Filters are particularly effective for querying structured data and implementing "must have" criteria in complex searches.

Structured data refers to information that is highly organized and formatted in a predefined manner. In the context of Elasticsearch, this typically includes:

  • Numeric fields (integers, floating-point numbers)
  • Dates and timestamps
  • Boolean values
  • Keyword fields (exact match strings)
  • Geo-points and geo-shapes

Unlike full-text fields, structured data has a consistent, predictable format, making it ideal for precise filtering operations.

Common filter applications include:

  • Date range checks: for example is the timestamp field between 2015 and 2016
  • Specific field value checks: for example is the status field equal to "published" or is the author field equal to "John Doe"

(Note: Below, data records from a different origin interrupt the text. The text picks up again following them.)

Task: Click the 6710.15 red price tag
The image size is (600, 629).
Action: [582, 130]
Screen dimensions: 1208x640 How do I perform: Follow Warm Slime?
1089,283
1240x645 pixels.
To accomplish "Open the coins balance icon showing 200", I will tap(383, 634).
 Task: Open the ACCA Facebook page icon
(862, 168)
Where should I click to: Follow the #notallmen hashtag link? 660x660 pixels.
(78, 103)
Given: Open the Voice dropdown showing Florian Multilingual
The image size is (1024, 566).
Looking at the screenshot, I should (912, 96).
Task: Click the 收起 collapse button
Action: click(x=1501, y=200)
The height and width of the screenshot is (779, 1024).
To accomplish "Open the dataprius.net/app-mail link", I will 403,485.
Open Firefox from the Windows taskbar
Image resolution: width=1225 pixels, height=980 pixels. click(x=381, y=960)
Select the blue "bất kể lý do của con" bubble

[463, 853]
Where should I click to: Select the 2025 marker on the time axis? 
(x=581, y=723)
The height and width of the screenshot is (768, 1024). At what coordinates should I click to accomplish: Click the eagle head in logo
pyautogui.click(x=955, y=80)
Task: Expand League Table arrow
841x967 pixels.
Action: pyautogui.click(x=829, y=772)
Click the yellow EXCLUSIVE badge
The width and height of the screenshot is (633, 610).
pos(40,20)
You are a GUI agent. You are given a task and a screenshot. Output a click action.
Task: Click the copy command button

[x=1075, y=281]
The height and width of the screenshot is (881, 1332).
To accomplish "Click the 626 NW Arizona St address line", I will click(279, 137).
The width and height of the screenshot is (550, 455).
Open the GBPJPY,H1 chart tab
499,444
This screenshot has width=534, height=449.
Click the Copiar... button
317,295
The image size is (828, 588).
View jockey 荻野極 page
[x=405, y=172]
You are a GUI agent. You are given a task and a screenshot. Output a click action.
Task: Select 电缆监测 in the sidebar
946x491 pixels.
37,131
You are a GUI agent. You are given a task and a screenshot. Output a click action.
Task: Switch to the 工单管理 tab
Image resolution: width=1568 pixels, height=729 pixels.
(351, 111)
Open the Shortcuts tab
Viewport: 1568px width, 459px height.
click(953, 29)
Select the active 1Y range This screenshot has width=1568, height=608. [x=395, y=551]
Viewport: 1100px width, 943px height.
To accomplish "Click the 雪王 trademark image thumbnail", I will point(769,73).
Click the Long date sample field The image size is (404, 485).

Filter context applies when a query clause is passed to a filter parameter, such as:

Filters optimize query performance and efficiency, especially for structured data queries and when combined with full-text searches.

Below is an example of query clauses being used in query and filter context in the search API. This query will match documents where all of the following conditions are met:

  • The title field contains the word search.
  • The content field contains the word elasticsearch.
  • The status field contains the exact word published.
  • The publish_date field contains a date from 1 Jan 2015 onwards.
 GET /_search {
  "query": {
    "bool": {
      "must": [
        { "match": { "title":   "Search"        }},
        { "match": { "content": "Elasticsearch" }}
      ],
      "filter": [
        { "term":  { "status": "published" }},
        { "range": { "publish_date": { "gte": "2015-01-01" }}}
      ]
    }
  }
}
  1. The query parameter indicates query context.
  2. The bool and two match clauses are used in query context, which means that they are used to score how well each document matches.
  3. The filter parameter indicates filter context. Its term and range clauses are used in filter context. They will filter out documents which do not match, but they will not affect the score for matching documents.
Warning

Scores calculated for queries in query context are represented as single precision floating point numbers; they have only 24 bits for significand’s precision. Score calculations that exceed the significand’s precision will be converted to floats with loss of precision.

Tip

Use query clauses in query context for conditions which should affect the score of matching documents (i.e. how well does the document match), and use all other query clauses in filter context.